Il bilancio degli scontri mercoledì è di “almeno 16 morti fra le fila dei miliziani”. Lo rende noto la pagina Facebook delle forze impegnate in città per cacciare l’Isis, Al Bunyan Al Marsous. Si ignora il numero dei jihadisti uccisi. Nelle fotografie pubblicate si vedono i miliziani in tuta mimetica che festeggiano a bordo di un tank, con le braccia alzate facendo il segno di vittoria, la presa del complesso di Ouagadougou, quartiere generale dello Stato islamico. Il portavoce delle operazioni, il generale Mohamed Al Ghasri, si è detto certo che “Sirte sarà liberata in due giorni, dopo avere ripulito la città dalle bombe, dagli ordigni e dalle mine lasciati dai jihadisti”.

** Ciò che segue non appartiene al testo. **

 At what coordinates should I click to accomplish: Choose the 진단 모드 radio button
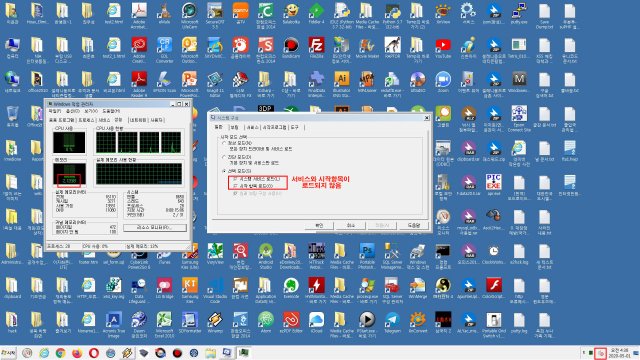pyautogui.click(x=224, y=157)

Sempre mercoledì un documento elaborato dal redatto dal Comando interforze per le Operazioni delle Forze Speciali e trasmesso al Copasir dissipava anche gli ultimi dubbi sul fatto che le nostre forze speciali – oltre a quelle statunitensi, britanniche e francesi – siano in Libia al fianco delle forze fedeli al governo Al Sarraj, circostanza riportata il 30 luglio dal Fatto Quotidiano.

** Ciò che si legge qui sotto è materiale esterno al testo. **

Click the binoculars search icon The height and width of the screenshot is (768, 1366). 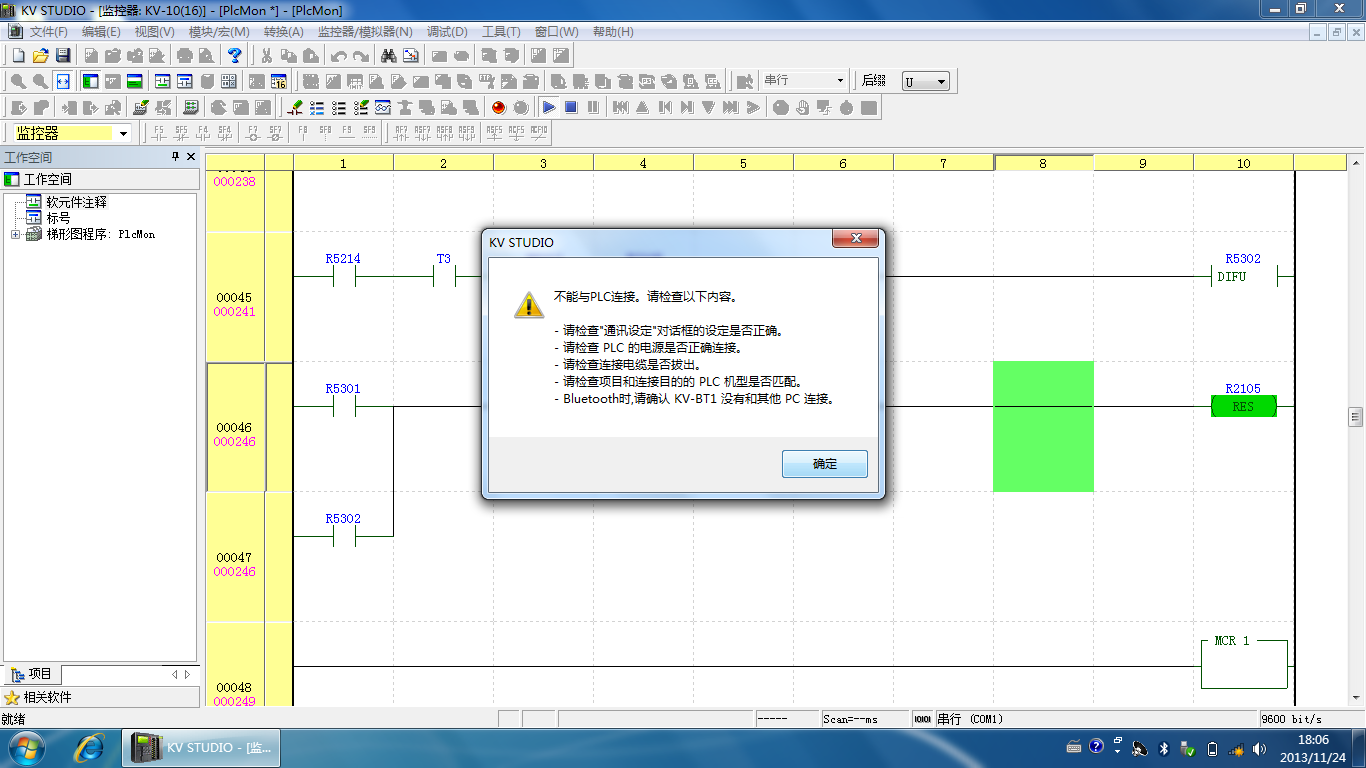[389, 55]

Paolo Gentiloni continua a negare: “Se avessimo missioni militari in Libia dovrebbero essere, e saranno, autorizzate dal Parlamento”, ha detto il ministro degli Esteri in una intervista al Corriere della Sera. “Presto l’Italia potrebbe riaprire la sua ambasciata a Tripoli, chiusa nel febbraio 2015. Il nostro governo ha nominato ambasciatore Giuseppe Perrone”, spiega ancora il capo della diplomazia italiana sottolineando che “il nostro impegno non deve stupire: contribuire a stabilizzare la Libia è una priorità nazionale, dalla sicurezza all’immigrazione”. Gentiloni fornisce anche più dettagli sul ruolo dell’Italia nel Paese un tempo dominato da Muammar Gheddafi.

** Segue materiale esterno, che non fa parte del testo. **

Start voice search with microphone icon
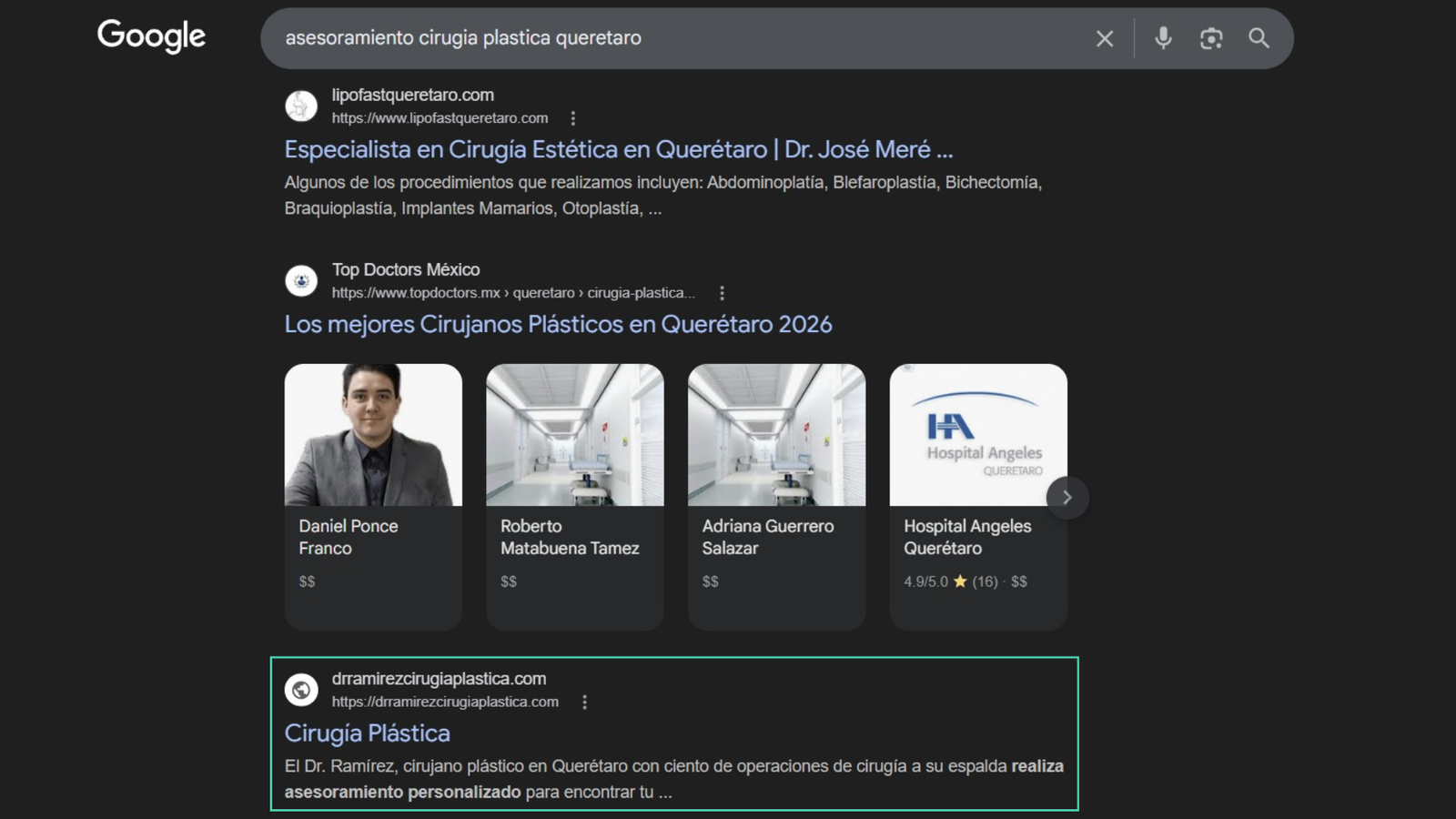The image size is (1456, 819). pyautogui.click(x=1163, y=38)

“Sul piano militare stiamo fornendo alle operazioni antiterrorismo un sostegno logistico. Se ci saranno richieste ulteriori attività di addestramento della guardia presidenziale e di sostegno alla guardia costiera le valuteremo. Sarraj ci ha fatto avere la lettera della quale avevamo parlato giorni fa, quando mi aveva chiesto una presenza della nostra Sanità militare”, sottolinea il titolare della Farnesina concludendo che “non si sta parlando di invio di truppe, ma di operazioni umanitarie. Quanto all’iniziale interesse manifestato dal governo libico per una protezione e valorizzazione dei beni culturali vedremo di che cosa si tratta”.